> DOCUMENT PASSAGE:
How to take care of your digestion on your escape
Kristina Campbell, MSc
The chances of having a grumpy gut increase when you travel. With these tips to keep your gut microbiome as your ally, you can cultivate problem-free digestion through your entire trip.
Hat and sunscreen? Check. Stack of magazines? Check. I’d picked out a deck chair with a great view of the pool and the palms, and was settling in for a great afternoon in the sun. It was a chance to relax and forget about everything ... well, everything except the sharp pains in my stomach.
Whether or not you normally live with digestive symptoms such as bloating, gas, abdominal pain, or abnormal stool consistency, the likelihood of having to deal with them is greater when venturing away from home. With an estimated 15 million travellers annually experiencing an episode of infectious diarrhea, you can expect the unexpected with your gut while you travel.
Granted, it’s not an easy task to protect the 300-square-metre surface of your digestive tract— an area the size of a tennis court—from the constant barrage of environmental factors you encounter while you travel. The gut surface is coated with bacteria, archaea, fungi, and viruses: a community known as your gut microbiome.
Scientists have described the gut microbiome as the body’s “interface with the external world of the traveller,” as the microbes appear to ebb and flow depending on where you go, what you eat, and what you do.
Research shows that even a perfectly healthy traveller can experience a gut microbiome shift—sometimes called a “dysbiosis”—which could affect health by increasing his or her susceptibility to infection by some diarrhea-causing bacteria.
Fortunately, science has yielded some clues about how to avoid digestive problems while travelling, keeping our collection of gut micro-organisms working for us rather than against us.
Certain live micro-organisms can be a traveller’s best friend. Evidence supports the use of the probiotic Lactobacillus plantarum and some other species (or mixtures of species) for improving gastrointestinal symptoms, while the yeast species Saccharomyces boulardii may be able to treat traveller’s diarrhea specifically.
Probiotics as a preventive measure have not been widely studied in travellers, but evidence shows taking certain probiotics in advance of your trip may help prevent the dreaded bout of diarrhea.
A recent mouse study suggested the microbiome bears the mark of even short-term dietary changes associated with travel; this could affect the movement of food through the digestive tract and plausibly affect our bowel habits.

> BRIEF:
Extend the article on keeping your digestion healthy while traveling, starting right after its final sentence.

> DATA RECORDS:
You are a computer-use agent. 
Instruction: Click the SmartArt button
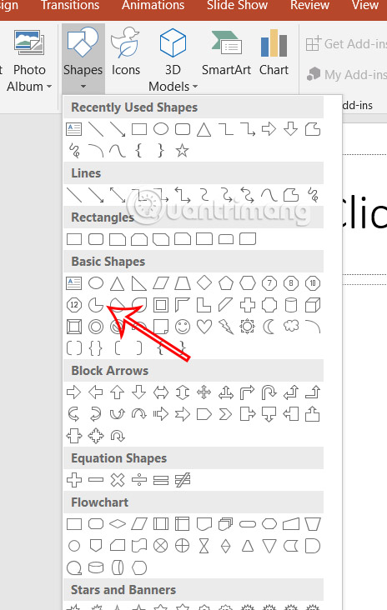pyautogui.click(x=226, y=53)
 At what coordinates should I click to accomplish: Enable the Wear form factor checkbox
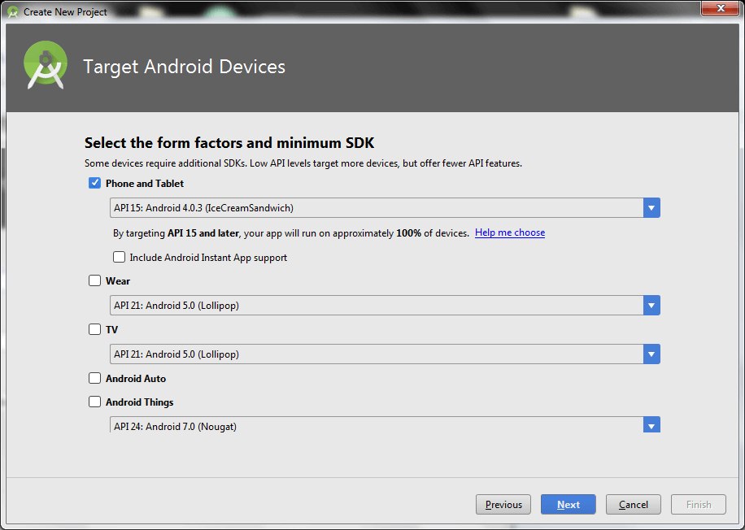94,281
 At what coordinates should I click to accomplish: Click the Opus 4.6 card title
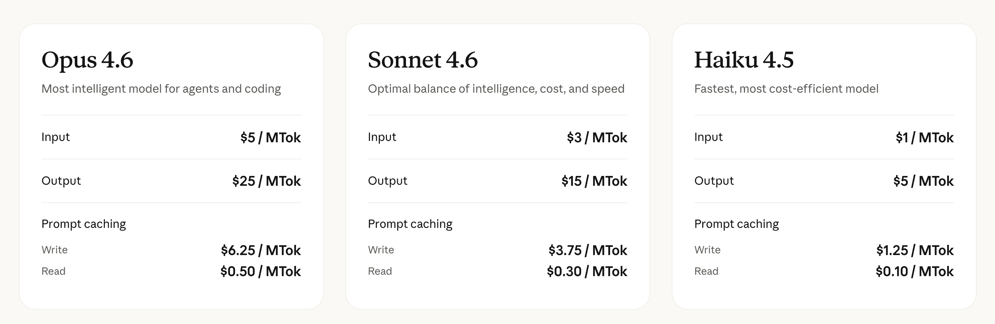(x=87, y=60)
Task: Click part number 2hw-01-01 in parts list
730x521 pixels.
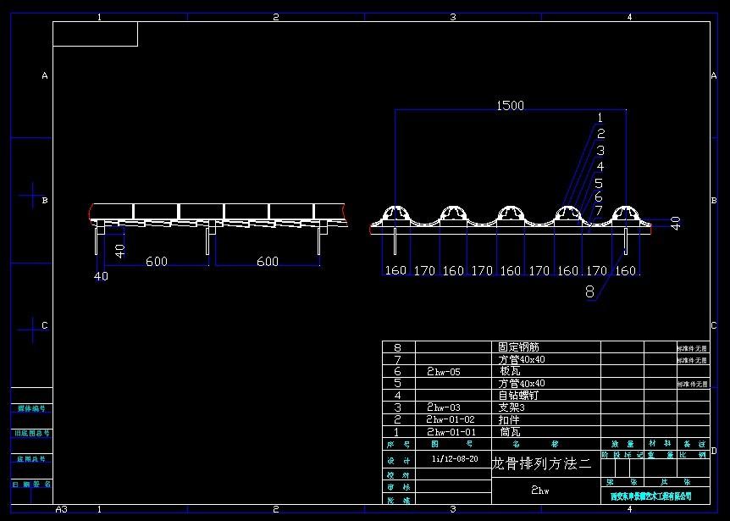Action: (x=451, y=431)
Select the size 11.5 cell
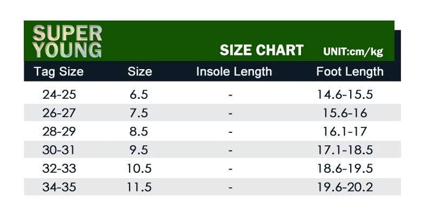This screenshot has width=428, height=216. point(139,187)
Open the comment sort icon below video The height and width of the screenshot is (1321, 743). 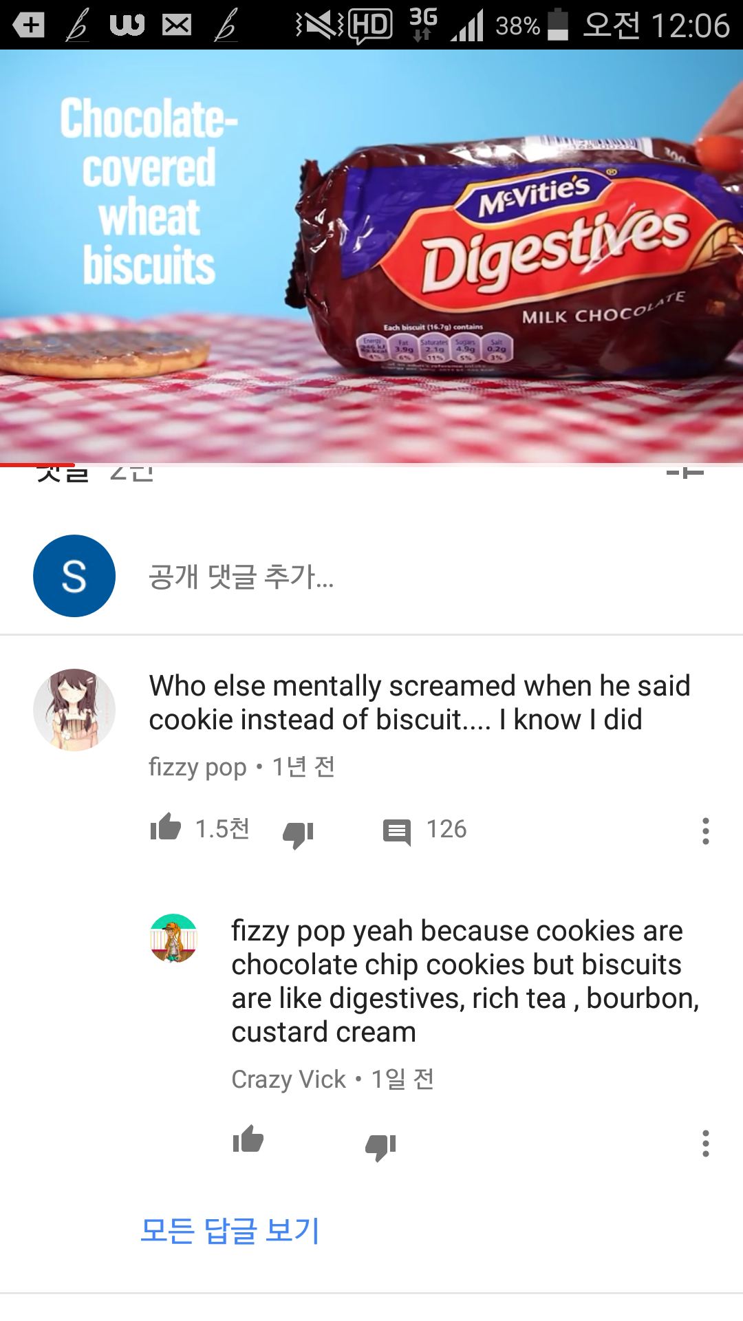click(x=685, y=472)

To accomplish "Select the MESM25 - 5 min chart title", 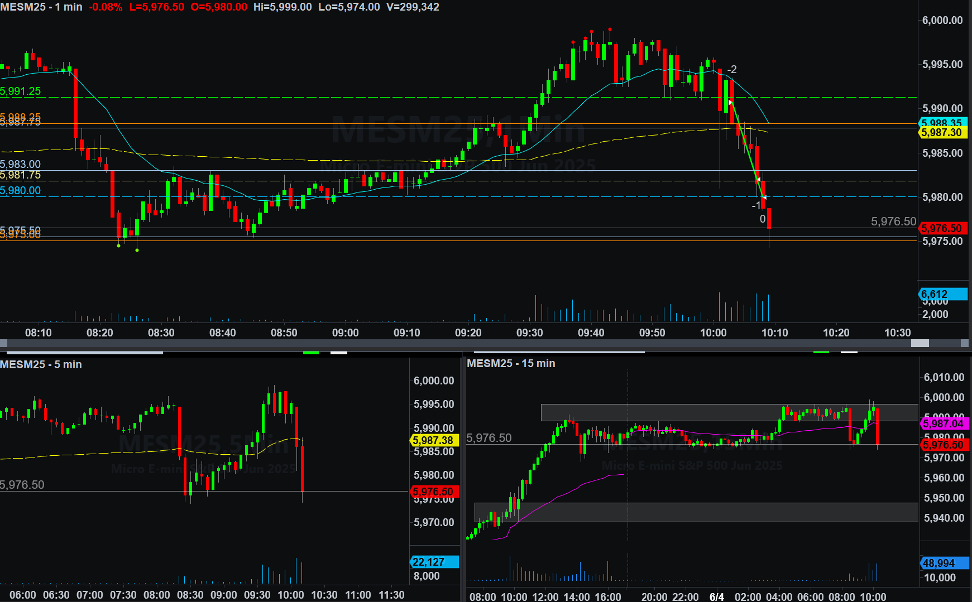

> TASK RESULT:
Wherever in the world you find yourself, choosing your foods and beverages carefully can go a long way toward reducing the risk of gastrointestinal infection. Foods served fresh and hot carry less risk of harbouring pathogenic bacteria than fruit and vegetables you wash and peel yourself do.
You might have to keep a stash of your go-to energy bars in your suitcase for times when you’re unsure about the provenance of the food on offer.
A 2014 study found jet-lagged mice ate at irregular times, leading to gut microbiome dysbiosis. In both mice and humans, this jet-lag-associated dysbiosis increased glucose intolerance and obesity.
It stands to reason that if you’re shifting time zones during your trip, set your clock right away to the local hour and stick as closely as possible to your regular mealtimes to avoid digestive problems.
Just two days of partial sleep deprivation in a recent study was enough to induce a gut microbiome dysbiosis and change metabolism in healthy young adults. It makes sense to use your vacation time as an opportunity to give your gut bugs the sleep they need.
Evidence shows dietary fibre may reduce infection-related problems by boosting levels of short-chain fatty acids (SCFAs)—immune-supportive molecules produced by bacteria—in your gut.
Your microbiome creates SCFAs out of nondigestible carbohydrates, so make sure you seek out sources of fibre at every meal: foods such as plantains, cashews, barley, and muesli are particularly good sources. Or bring along a prebiotic supplement for serious fibre power.
Since it’s well documented that certain medications and supplements affect our gut microbiomes, changing your intake while travelling could potentially induce even greater shifts in the bacterial community.
Make sure you pack a good supply of the supplements and medicines you normally take, and label them clearly.
Stress may increase the severity of gastrointestinal symptoms, perhaps because it triggers changes in the gut microbiome (via the gut-brain axis) that disrupt normal intestinal function.
So at the end of each travel day, it’s wise to let the anxieties and the adrenalin subside by finding a calming activity; for example, watching the sunset, taking a walk on the beach, or practising a quiet meditation.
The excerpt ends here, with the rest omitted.